Former AHS executive defends expense claims
Allaudin Merali, the former Capital Health executive who claimed hundreds of thousands of dollars for meals at high-end restaurants, wine and a phone for his Mercedes Benz, feels he is being unfairly singled out for expenses that were incurred as part of his job.
In a written statement released to the media on Friday, Merali says that the expenses were for "legitimate travel and hosting".
"l cannot accept that my past expenses are held up to a different standard and reported in the media without context and without regard to simple fairness, so as to cast implicit doubts on my integrity," Merali said.
Merali was let go from his position as the executive vice-president and chief financial officer for Alberta Health Services in August, hours before CBC News was set to air an investigative story into his expenses from January 2005 to August 2008.
On Thursday, AHS released an external audit which found that $103,302 of the $370,000 in expenses did not have supporting documentation. However, that did not contravene Capital Health policy at the time.
The audit found that $5,613 of expenses — including $2,300 to install the phone in the car —were against policy.
In his statement, Merali said that none of the items he claimed benefitted him personally.
"The imputation that I simply lived a high life at the taxpayer's expense is an invention of sheer malice," he said.
"I was a senior host and negotiator of numerous partnerships, business deals and relationships of a $3 billion organization. I hosted appropriately, not for my own personal enjoyment."
Merali also said the expense claim for "butler services" was actually for workers at a catering company who served food at a reception held at his house.
"This is a common practice at the senior executive level, but the way it is reported is calculated to give a misleading impression," Merali said.
"In fact I generally under-reported the true cost of these functions by not expensing the general use of my home or cooking and any additional food provided by my wife."
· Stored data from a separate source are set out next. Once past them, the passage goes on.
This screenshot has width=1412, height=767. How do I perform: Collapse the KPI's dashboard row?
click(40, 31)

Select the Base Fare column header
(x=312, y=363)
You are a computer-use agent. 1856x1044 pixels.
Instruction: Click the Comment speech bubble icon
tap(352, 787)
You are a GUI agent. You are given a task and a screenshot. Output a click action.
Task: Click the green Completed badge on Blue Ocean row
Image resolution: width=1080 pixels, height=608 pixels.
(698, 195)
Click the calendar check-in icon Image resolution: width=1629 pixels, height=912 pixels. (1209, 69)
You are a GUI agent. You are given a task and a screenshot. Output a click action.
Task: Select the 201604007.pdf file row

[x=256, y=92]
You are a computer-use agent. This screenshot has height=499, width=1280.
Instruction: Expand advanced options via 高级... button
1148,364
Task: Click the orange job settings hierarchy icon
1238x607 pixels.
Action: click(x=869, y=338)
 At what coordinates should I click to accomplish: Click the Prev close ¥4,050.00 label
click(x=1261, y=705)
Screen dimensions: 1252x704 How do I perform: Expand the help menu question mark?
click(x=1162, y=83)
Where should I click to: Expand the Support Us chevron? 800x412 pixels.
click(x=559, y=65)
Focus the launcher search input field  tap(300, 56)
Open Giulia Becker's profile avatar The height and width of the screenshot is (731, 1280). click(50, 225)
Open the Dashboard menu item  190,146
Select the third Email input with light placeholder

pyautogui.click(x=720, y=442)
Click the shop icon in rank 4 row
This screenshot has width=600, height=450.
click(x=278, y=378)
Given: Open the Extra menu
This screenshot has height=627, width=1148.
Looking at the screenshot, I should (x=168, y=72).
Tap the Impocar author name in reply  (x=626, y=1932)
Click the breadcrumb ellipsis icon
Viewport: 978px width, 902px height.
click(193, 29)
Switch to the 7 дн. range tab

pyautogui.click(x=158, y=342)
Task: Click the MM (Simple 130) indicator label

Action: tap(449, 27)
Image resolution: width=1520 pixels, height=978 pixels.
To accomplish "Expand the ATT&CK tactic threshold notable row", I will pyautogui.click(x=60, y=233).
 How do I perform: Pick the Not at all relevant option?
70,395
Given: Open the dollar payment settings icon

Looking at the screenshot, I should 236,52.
The AHS audit also found that $5,100 of $234,948 claimed by four executives who worked for the former Calgary Health Region were non-compliant.
Stephen Lockwood, the chairman of Alberta Health Services, attributed them to "oversights or clerical mistakes" and that the individuals followed the standards of the time. Merali believes that he should have been given the same consideration.
"I think this comment is fair, and it would also be a fair comment on my own expenses," he writes. "The standards today at AHS are tighter, and I was fully committed to abiding by those standards when I was hired as chief financial officer of AHS.